In [None]:
#| default_exp common._base_auto

In [None]:
#| hide
%load_ext autoreload
%autoreload 2

# Hyperparameter Optimization

> Machine Learning forecasting methods are defined by many hyperparameters that control their behavior, with effects ranging from their speed and memory requirements to their predictive performance. For a long time, manual hyperparameter tuning prevailed. This approach is time-consuming, **automated hyperparameter optimization** methods have been introduced, proving more efficient than manual tuning, grid search, and random search.<br><br> The `BaseAuto` class offers shared API connections to hyperparameter optimization algorithms like [Optuna](https://docs.ray.io/en/latest/tune/examples/bayesopt_example.html), [HyperOpt](https://docs.ray.io/en/latest/tune/examples/hyperopt_example.html), [Dragonfly](https://docs.ray.io/en/latest/tune/examples/dragonfly_example.html) among others through `ray`, which gives you access to grid search, bayesian optimization and other state-of-the-art tools like hyperband.<br><br>Comprehending the impacts of hyperparameters is still a precious skill, as it can help guide the design of informed hyperparameter spaces that are faster to explore automatically.

![Figure 1. Example of dataset split (left), validation (yellow) and test (orange). The hyperparameter optimization guiding signal is obtained from the validation set.](imgs_models/data_splits.png)

In [None]:
#| hide
from fastcore.test import test_eq
from nbdev.showdoc import show_doc

In [None]:
#| export
from copy import deepcopy
from os import cpu_count

import torch
import pytorch_lightning as pl

from pytorch_lightning.callbacks import TQDMProgressBar
from ray import air, tune
from ray.tune.integration.pytorch_lightning import TuneReportCallback
from ray.tune.search.basic_variant import BasicVariantGenerator

from neuralforecast.losses.pytorch import MAE

In [None]:
#| exporti
def train_tune(config_step, cls_model, dataset, val_size, test_size):
    metrics = {"loss": "ptl/val_loss"}
    callbacks = [TQDMProgressBar(), TuneReportCallback(metrics, on="validation_end")]
    if 'callbacks' in config_step.keys():
        callbacks += config_step['callbacks']
    config_step = {**config_step, **{'callbacks': callbacks}}
    model = cls_model(**config_step)
    model.fit(
        dataset,
        val_size=val_size, 
        test_size=test_size
    )

In [None]:
#| exporti
def tune_model(
        cls_model, 
        dataset, 
        val_size, 
        test_size,
        cpus,
        gpus,
        verbose,
        num_samples, 
        search_alg, 
        config
    ):
    train_fn_with_parameters = tune.with_parameters(
        train_tune,
        cls_model=cls_model,
        dataset=dataset,
        val_size=val_size,
        test_size=test_size,
    )

    # Device
    if gpus > 0:
        device_dict = {'gpu':gpus}
    else:
        device_dict = {'cpu':cpus}

    tuner = tune.Tuner(
        tune.with_resources(train_fn_with_parameters, device_dict),
        run_config=air.RunConfig(
            verbose=verbose,
            #checkpoint_config=air.CheckpointConfig(
                #num_to_keep=0,
                #keep_checkpoints_num=None
            #)
        ),
        tune_config=tune.TuneConfig(
            metric="loss",
            mode="min",
            num_samples=num_samples, 
            search_alg=search_alg
        ),
        param_space=config,
    )
    results = tuner.fit()
    return results

In [None]:
#| export
class BaseAuto(pl.LightningModule):
    """ BaseAuto 
    
    Class for Automatic Hyperparameter Optimization, it builds on top of `ray` to 
    give access to a wide variety of hyperparameter optimization tools ranging 
    from classic grid search, to Bayesian optimization and HyperBand algorithm.

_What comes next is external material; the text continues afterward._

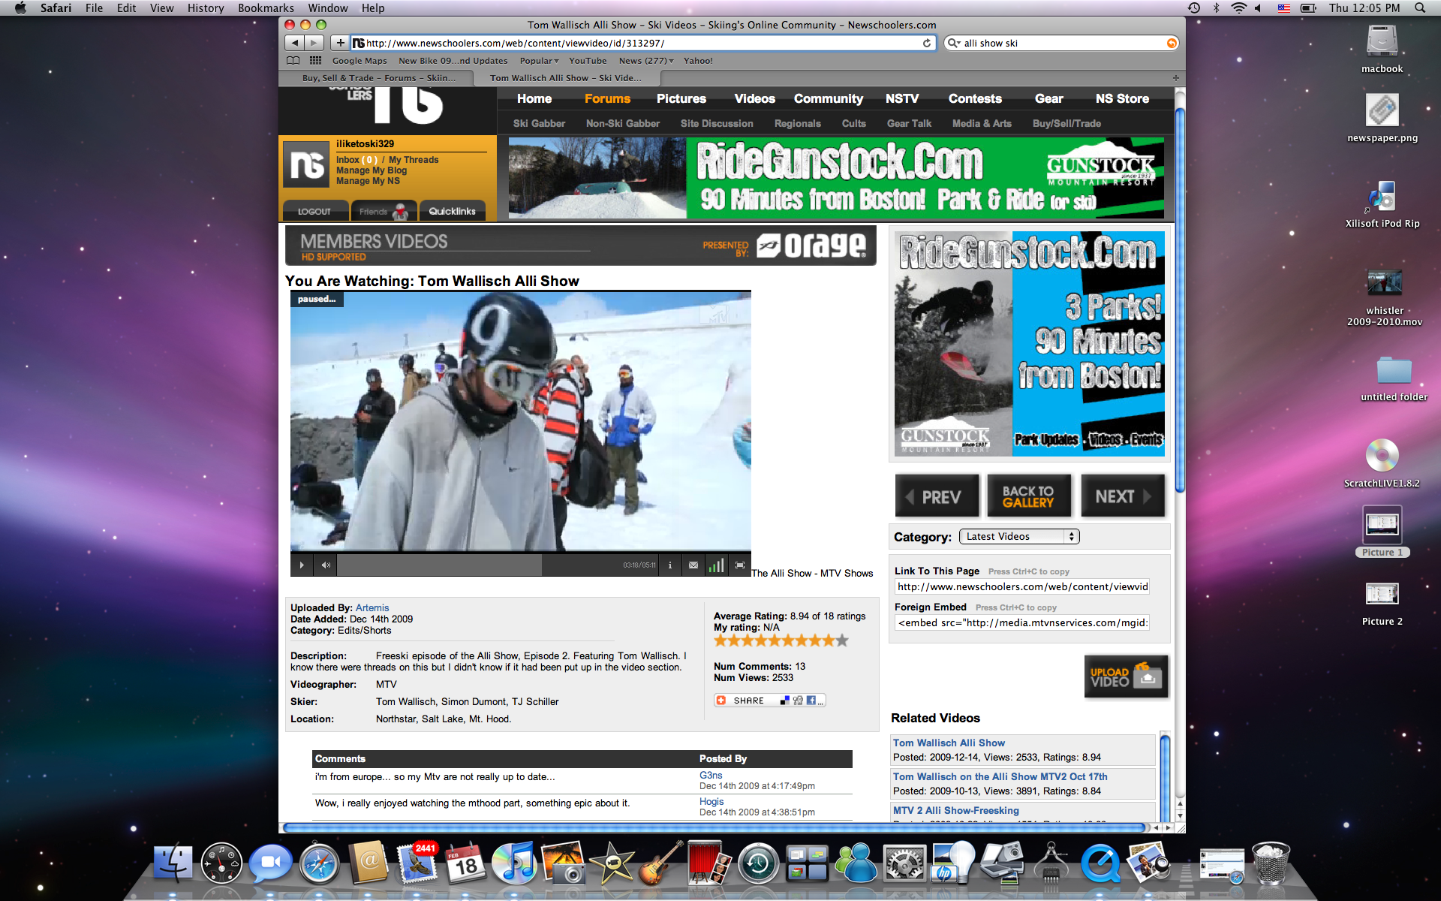Open the Category Latest Videos dropdown
This screenshot has width=1441, height=901.
[1019, 537]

    The validation loss to be optimized is defined by the `config['loss']` dictionary
    value, the config also contains the rest of the hyperparameter search space.

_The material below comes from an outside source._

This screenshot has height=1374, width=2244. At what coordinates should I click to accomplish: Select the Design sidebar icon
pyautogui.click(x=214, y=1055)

    It is important to note that the success of this hyperparameter optimization
    heavily relies on a strong correlation between the validation and test periods.

    **Parameters:**<br>
    `cls_model`: PyTorch/PyTorchLightning model, see `neuralforecast.models` [collection here](https://nixtla.github.io/neuralforecast/models.html).<br>
    `h`: int, forecast horizon.<br>
    `loss`: PyTorch module, instantiated train loss class from [losses collection](https://nixtla.github.io/neuralforecast/losses.pytorch.html).<br>
    `valid_loss`: PyTorch module=`loss`, instantiated valid loss class from [losses collection](https://nixtla.github.io/neuralforecast/losses.pytorch.html).<br>
    `config`: dict, dictionary with ray.tune defined search space.<br>
    `search_alg`: ray.tune.search variant, BasicVariantGenerator, HyperOptSearch, DragonflySearch, TuneBOHB for details
        see [tune.search](https://docs.ray.io/en/latest/tune/api_docs/suggestion.html#).<br>
    `num_samples`: int, number of hyperparameter optimization steps/samples.<br>
    `cpus`: int, number of cpus to use during optimization, default all available.<br>
    `gpus`: int, number of gpus to use during optimization, default all available.<br>
    `refit_wo_val`: bool, number of gpus to use during optimization, default all available.<br>
    `verbose`: bool, wether print partial outputs.<br>
    `alias`: str, optional,  Custom name of the model.<br>
    """
    def __init__(self, 
                 cls_model,
                 h,
                 loss,
                 valid_loss,
                 config, 
                 search_alg=BasicVariantGenerator(random_state=1),
                 num_samples=10,
                 cpus=cpu_count(),
                 gpus=torch.cuda.device_count(),
                 refit_with_val=False,
                 verbose=False,
                 alias=None):
        super(BaseAuto, self).__init__()
        self.save_hyperparameters() # Allows instantiation from a checkpoint from class

        if config.get('h', None) is not None:
            raise Exception("Please use `h` init argument instead of `config['h']`.")
        if config.get('loss', None) is not None:
            raise Exception("Please use `loss` init argument instead of `config['loss']`.")
        if config.get('valid_loss', None) is not None:
            raise Exception("Please use `valid_loss` init argument instead of `config['valid_loss']`.")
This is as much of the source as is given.